[[ Data excerpts, beginning ]]
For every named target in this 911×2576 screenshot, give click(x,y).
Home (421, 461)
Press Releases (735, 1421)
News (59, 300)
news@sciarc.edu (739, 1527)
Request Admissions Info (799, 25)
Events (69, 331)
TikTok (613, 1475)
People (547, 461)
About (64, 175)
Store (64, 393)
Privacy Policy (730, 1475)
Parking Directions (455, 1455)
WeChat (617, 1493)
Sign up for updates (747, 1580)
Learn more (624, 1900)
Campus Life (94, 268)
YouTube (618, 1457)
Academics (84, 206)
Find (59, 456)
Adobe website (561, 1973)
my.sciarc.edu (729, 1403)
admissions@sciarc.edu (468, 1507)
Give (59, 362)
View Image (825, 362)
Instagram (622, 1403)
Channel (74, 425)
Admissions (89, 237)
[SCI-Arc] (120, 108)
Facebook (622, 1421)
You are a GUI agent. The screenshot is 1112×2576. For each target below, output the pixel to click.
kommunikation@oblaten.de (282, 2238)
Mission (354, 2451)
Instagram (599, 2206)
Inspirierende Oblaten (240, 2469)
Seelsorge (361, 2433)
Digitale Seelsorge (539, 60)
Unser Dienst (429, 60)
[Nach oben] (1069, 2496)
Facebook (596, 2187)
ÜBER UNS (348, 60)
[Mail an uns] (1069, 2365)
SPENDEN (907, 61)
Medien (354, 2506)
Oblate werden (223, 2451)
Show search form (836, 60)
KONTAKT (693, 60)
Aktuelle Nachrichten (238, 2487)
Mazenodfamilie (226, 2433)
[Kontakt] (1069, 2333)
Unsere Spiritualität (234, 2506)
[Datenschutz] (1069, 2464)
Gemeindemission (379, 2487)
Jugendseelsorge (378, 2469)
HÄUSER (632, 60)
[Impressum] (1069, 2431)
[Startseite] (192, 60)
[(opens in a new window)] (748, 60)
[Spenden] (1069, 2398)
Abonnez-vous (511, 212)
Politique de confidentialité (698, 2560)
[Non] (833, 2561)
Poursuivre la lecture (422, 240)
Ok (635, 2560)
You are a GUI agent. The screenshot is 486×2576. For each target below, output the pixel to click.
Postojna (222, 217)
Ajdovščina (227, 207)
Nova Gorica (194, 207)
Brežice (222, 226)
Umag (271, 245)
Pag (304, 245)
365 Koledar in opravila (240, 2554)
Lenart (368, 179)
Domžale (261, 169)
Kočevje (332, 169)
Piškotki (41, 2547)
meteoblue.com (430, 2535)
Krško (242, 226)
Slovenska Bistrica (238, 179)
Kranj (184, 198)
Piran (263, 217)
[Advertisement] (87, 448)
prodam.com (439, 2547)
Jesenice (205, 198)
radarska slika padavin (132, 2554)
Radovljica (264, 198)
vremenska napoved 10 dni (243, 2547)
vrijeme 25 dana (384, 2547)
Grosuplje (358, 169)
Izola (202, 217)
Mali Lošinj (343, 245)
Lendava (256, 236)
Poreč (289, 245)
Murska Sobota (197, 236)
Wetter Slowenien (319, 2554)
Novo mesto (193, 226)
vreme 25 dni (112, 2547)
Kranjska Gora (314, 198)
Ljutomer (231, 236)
[[ Data excerpts, end ]]
Copy exactly the stretch of data above from the line with "Learn more (624, 1900)" through the line with "Aktuelle Nachrichten (238, 2487)", and omit all other lines.

• **Exercise result**
Learn more (624, 1900)
Campus Life (94, 268)
YouTube (618, 1457)
Academics (84, 206)
Find (59, 456)
Adobe website (561, 1973)
my.sciarc.edu (729, 1403)
admissions@sciarc.edu (468, 1507)
Give (59, 362)
View Image (825, 362)
Instagram (622, 1403)
Channel (74, 425)
Admissions (89, 237)
[SCI-Arc] (120, 108)
Facebook (622, 1421)
You are a GUI agent. The screenshot is 1112×2576. For each target below, output the pixel to click.
kommunikation@oblaten.de (282, 2238)
Mission (354, 2451)
Instagram (599, 2206)
Inspirierende Oblaten (240, 2469)
Seelsorge (361, 2433)
Digitale Seelsorge (539, 60)
Unser Dienst (429, 60)
[Nach oben] (1069, 2496)
Facebook (596, 2187)
ÜBER UNS (348, 60)
[Mail an uns] (1069, 2365)
SPENDEN (907, 61)
Medien (354, 2506)
Oblate werden (223, 2451)
Show search form (836, 60)
KONTAKT (693, 60)
Aktuelle Nachrichten (238, 2487)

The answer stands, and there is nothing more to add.